**What is needed**: Please output exactly the lines below, starting at the line that has "Viewport: 371px width, 427px" and ending at the line that has "Task: Go to the Live Casino section", both included; leave out all pictures and include nothing else.

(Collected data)
--

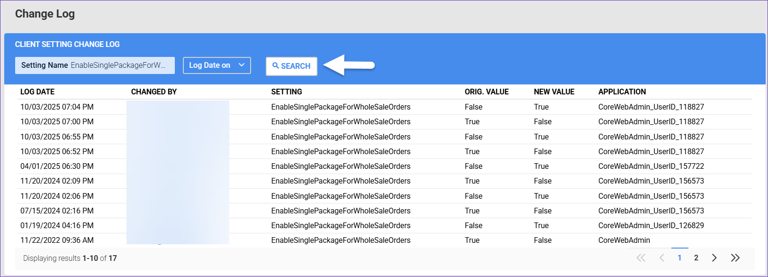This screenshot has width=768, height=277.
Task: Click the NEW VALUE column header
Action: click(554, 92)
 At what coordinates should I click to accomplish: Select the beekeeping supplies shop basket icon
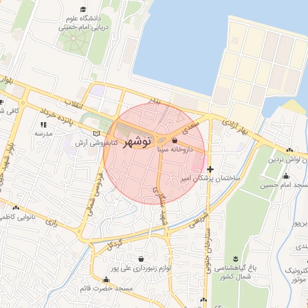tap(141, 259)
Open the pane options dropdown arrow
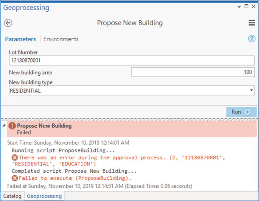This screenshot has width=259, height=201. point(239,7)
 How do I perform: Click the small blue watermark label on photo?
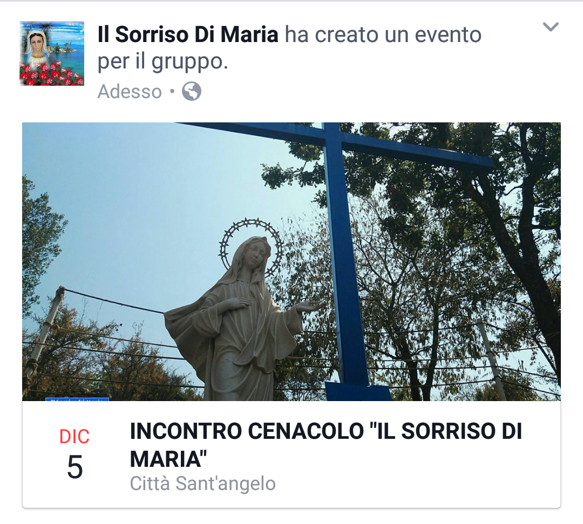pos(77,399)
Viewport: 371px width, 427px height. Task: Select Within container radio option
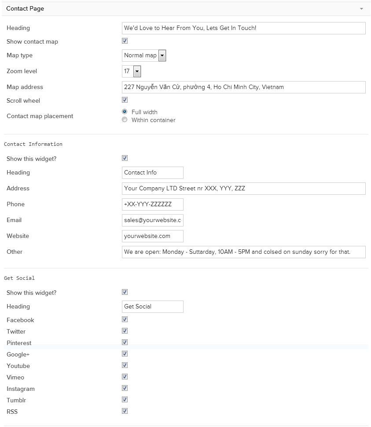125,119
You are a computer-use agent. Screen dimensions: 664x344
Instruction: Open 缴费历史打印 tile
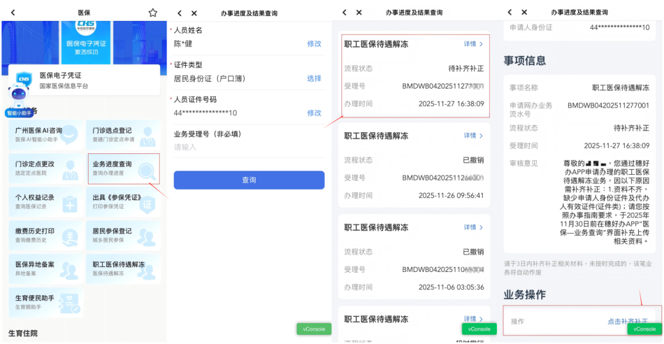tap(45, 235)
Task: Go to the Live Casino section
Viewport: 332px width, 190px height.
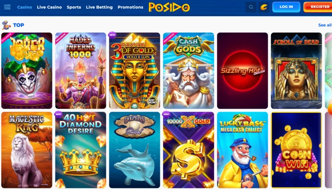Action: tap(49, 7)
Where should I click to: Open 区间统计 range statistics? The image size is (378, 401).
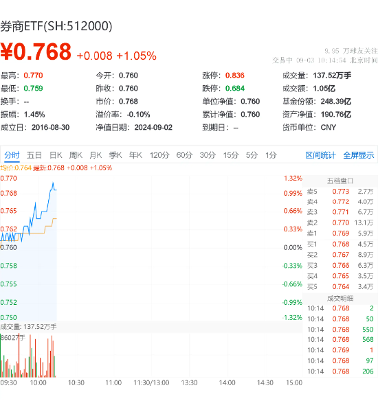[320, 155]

--

**Solved exercise**:
Viewport: 371px width, 427px height. Task: Select Within container radio option
125,119
You are a computer-use agent. Screen dimensions: 664x344
Instruction: Open 缴费历史打印 tile
tap(45, 235)
Task: Go to the Live Casino section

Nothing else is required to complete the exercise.